CALABRIA. Una storia della nostra terra: coccole e marmellate della Sila

CALABRIA. Una storia della nostra terra: coccole e marmellate della Sila

coccole

Quella che sto per raccontarvi è una piccola grande storia della nostra bella amara Calabria. Significativa ed emblematica di tante cose ma ognuno poi si farà la sua conclusione. Soprattutto in questi tempi tristi segnati dal covid. 
L’unica cosa è che è ovviamente tutto vero con tanto di nomi cognomi e foto.

Dunque: nel mio dolce peregrinare autunnale (finché abbiamo potuto) per l’amata Sila capito a Croce di Magara, vecchio villaggio dell’opera Sila a 10’ da Camigliatello e mi viene detto di una signora che fa marmellate e succhi. Ci arrivo dopo un po’ e si apre questo mondo: lei si chiama Cinzia Pantusa, abita in una delle case della riforma agraria.

Nella foto lei e il fratello Alessio. “Sorridiamo felici a nostra mamma che ci scatta una foto prima di andare all’asilo”, dice con un sorriso che è tutto un programma.

La storia è questa: Anno 1985, a Croce di Magara c’era l’asilo e le scuole elementari, accanto la chiesa e l’ufficio postale, più avanti il bar e il ristorante. Un angolo di paradiso in questo piccolo villaggio di montagna.

“È qui che affondano le nostre radici. Nei pomeriggi estivi, passeggiando con mia mamma si arrivava a prendere il latte al Caseificio sociale Croce di Magara. Un sistema virtuoso impostato dalla riforma agraria, legge Sila, del 1950. I terreni di proprietà dei latifondisti vengono espropriati, resi adatti all'insediamento della piccola realtà contadina assegnati in parte ai lavoratori manuali della terra”.

Al nonno paterno di Cinzia viene assegnato  un  appezzamento di terra, vicino ai maestosi Giganti della Sila, e una casa dove poter far  vivere la sua famiglia. Casa e terra che il nonno con il tempo ha riscattato.

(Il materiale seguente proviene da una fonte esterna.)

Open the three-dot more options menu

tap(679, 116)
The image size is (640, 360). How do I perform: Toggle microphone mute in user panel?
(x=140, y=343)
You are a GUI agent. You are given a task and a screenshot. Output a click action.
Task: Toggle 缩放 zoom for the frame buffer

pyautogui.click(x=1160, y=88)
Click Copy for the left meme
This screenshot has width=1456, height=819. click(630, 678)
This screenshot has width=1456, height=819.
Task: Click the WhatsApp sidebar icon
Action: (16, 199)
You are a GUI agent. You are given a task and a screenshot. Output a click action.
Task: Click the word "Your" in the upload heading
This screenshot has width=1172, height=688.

Il padre ha dedicato amore e tanto tempo a questa terra. Fortemente ha invogliato i figli a proseguire gli studi perché avessero un futuro meno duro del suo, ma, intanto ha trasmesso l’amore per la conoscenza,  la curiosità per le cose, il rispetto per la natura.

 La sua raccomandazione negli anni fragili della sua malattia è sempre stata quella di non abbandonare il podere, di prendersene cura o fare in modo che qualcun altro lo facesse al posto dei due che intanto però - e sta qui la seconda grande lezione della piccola grande storia calabrese - si sono laureati. All’università della Calabria, se non l’unico uno dei maggiori fattori innovatori della nostra terra negli ultimi 40 anni. I due sono laureati in ingegneria ed economia.

“Mio fratello - dice Cinzia - oggi  è un affermato professionista ed io, dopo diverse esperienze lavorative, nel 2016,  ho scelto la strada del cuore che mi porta a Croce di Magara. Ed è qui che decido di avviare l'azienda agricola, con accanto tre grandi sostenitori: mio fratello, il mio fidanzato e mia madre. La mia casa è qui! In questo posto dove le stagioni vibrano e la natura forte e selvaggia ti avvolge”. Grazie ad un progetto regionale  abbiamo realizzato una piantagione di piccoli frutti: ribes, mirtilli, lamponi, uva spina e more. Tutto senza trattamenti chimici e nel pieno rispetto della stagionalità. Nel laboratorio artigianale i frutti della terra vengono trasformati in composte e nettari. L’innovazione tecnologia consente di cuocere a basse temperature per così preservare le proprietà organolettiche dei frutti. Una filiera corta strettamente controllata: dal campo all’etichetta a chilometri zero.

E’ cosi che nascono le coccole di bosco. Una coccola per il palato che ognuno può assaporare in qualsiasi momento della giornata e che porta con se tutti i sapori e la storia di un territorio unico.

Un prodotto di nicchia, artigianale, che sta avendo una buona risposta commerciale. Le persone sono più consapevoli del benessere alimentare e fanno una selezione attenta dei prodotti da utilizzare per la propria alimentazione.

Il prodotto, che ha alle spalle un mix di passione e fatica viene commercializzato da vari rivenditori della provincia; e in Italia per chi acquisita online. Un prodotto che si può trovare in alcuni agriturismi B&B della Sila che servono colazioni e merende con i prodotti del territorio. “Buone opportunità in fase di valutazione stanno arrivando dall’estero”, conclude Cinzia.

E qui la storia si chiude. Prediche inutili. Ma quante cose emergono da croce di Magara e dalle coccole di Cinzia!